King Chap 1-4 (required text)

Day 2: Models for binary outcome variables

• Binary logit/probit models
• Hand-rolled programming to obtain maximum likelihood estimates by using bbmle-package
• Interpretation of the results
• Relationship with theoretical models (random utility models)

Readings:

King Chap 5 (required text)

Day 3 Models for further discrete outcome variables I

• Ordered outcome variables
• Count outcome variables
• Programming by using glm-package

Readings:

King Chap 5 (required text)

Day 4 Fundamentals in maximum likelihood estimation I

• Essentials in the probability theory
• Likelihood function
• Computing the maximum of likelihood functions

Readings:

Elff (required text)

Day 5 Fundamentals in maximum likelihood estimation II

• Inferences
• Important properties of maximum likelihood estimators
• Differences from ordinary least squares (OLS)

Readings:

Elff (required text)

Day 6 Models for further discrete outcome variables II

• Multinomial and conditional logit models
• Relationship with binary logit
• Multinomial probit

Core readings: Alvarez and Nagler (representative background reading)
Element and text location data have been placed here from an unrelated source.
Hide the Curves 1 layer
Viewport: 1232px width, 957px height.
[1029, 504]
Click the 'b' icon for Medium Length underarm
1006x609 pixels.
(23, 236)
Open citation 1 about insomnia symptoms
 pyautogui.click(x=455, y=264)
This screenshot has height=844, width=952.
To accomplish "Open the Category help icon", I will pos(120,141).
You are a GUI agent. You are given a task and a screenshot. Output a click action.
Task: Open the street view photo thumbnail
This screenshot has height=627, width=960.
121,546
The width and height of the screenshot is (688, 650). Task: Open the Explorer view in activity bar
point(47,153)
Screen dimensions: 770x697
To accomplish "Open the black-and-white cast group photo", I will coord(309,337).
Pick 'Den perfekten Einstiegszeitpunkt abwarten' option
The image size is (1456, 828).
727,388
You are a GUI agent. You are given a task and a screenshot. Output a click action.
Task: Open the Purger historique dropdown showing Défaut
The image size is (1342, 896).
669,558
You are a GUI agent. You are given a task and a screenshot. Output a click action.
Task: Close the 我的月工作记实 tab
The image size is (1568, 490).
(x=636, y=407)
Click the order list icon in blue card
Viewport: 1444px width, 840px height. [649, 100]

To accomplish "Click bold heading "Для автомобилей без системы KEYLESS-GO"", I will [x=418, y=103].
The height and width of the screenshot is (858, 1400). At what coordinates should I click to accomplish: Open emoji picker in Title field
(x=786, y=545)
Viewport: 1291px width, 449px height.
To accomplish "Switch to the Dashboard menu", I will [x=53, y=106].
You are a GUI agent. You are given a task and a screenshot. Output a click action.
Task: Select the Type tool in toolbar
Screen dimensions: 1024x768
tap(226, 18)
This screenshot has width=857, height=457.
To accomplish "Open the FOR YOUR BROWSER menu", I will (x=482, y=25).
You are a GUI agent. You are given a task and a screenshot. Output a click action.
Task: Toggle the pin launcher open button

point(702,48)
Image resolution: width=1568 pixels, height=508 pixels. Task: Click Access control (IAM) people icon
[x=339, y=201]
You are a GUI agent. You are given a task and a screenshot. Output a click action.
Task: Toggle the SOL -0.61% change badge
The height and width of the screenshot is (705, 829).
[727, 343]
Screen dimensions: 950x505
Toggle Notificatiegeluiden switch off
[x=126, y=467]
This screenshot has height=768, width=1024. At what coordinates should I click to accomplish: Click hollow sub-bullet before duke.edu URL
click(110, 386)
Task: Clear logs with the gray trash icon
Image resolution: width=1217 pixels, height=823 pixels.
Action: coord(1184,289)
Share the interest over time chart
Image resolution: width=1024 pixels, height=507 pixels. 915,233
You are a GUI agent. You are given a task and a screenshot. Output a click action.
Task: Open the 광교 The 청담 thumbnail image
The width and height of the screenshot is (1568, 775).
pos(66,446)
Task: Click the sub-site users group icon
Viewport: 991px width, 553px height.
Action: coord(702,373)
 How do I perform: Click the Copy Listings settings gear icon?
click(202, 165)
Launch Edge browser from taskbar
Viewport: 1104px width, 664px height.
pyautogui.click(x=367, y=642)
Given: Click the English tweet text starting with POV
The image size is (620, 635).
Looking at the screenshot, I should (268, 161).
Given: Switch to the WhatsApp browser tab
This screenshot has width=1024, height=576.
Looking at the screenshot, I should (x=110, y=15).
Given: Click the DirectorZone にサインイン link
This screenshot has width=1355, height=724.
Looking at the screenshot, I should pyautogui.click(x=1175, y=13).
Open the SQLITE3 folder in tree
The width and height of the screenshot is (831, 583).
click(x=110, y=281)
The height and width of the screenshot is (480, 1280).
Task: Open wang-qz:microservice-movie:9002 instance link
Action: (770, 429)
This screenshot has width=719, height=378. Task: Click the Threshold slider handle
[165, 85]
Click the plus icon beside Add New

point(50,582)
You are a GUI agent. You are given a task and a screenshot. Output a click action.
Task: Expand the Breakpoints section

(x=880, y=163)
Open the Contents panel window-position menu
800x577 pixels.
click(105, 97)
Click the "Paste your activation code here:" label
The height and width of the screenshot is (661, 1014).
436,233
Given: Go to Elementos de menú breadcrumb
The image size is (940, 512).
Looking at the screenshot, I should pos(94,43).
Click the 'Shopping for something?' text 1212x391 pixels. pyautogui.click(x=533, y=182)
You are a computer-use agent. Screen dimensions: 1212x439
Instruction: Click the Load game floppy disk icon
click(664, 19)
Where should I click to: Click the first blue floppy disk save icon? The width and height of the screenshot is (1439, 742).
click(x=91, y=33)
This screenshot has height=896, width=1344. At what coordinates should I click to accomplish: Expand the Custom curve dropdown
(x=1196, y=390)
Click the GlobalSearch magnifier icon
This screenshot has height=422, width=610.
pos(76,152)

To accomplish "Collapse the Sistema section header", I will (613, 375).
Day 7 Models for continuous outcome variables

• Duration models
• Models for proportions
• Robust regression models

Readings:

Box-Steffensmeier, Janet M., and Christopher Zorn. 2002. Duration Models for Repeated Events. Journal of Politics 64: 1069-1094.

Jonathan Katz and Gary King. 1999. “A Statistical Model for Multiparty Electoral Data.” American Political Science Review, 93, Pp. 15–32.

Day 8 Presentation of the results

• Model selection with the likelihood ratio test and information criteria
• Presentation in a table
• Visual presentation

Readings:

King Chap 4-5 (required text)

Day 9: Advanced topics concerning maximum likelihood estimation

• Restricted maximum likelihood
• Application: Multilevel models with few clusters
• Expectation–maximization algorithm as solution for missing values/latent variables
• Application I: MLE with missing values
• Application II: Binary probit model

Readings:

Elff (required text)

Elff, Martin, Heisig, Jan Paul, Schaeffer, Merlin, Shikano, Susumu: Multilevel Analysis with Few Clusters: Improving Likelihood-based Methods to Provide Unbiased Estimates and Accurate Inference, British Journal of Political Science, Forthcoming.

Jackman, Simon: Estimation and Inference via Bayesian Simulation: An Introduction to Markov Chain Monte Carlo, American Journal of Political Science, Vol.44,No.2,2000, pp.369-98.

Day 10: Concluding sessions

• Beyond maximum likelihood estimators
• Student presentations

Readings:

Jackman, Simon: Estimation and Inference via Bayesian Simulation: An Introduction to Markov Chain Monte Carlo, American Journal of Political Science, Vol.44,No.2,2000, pp.369-98.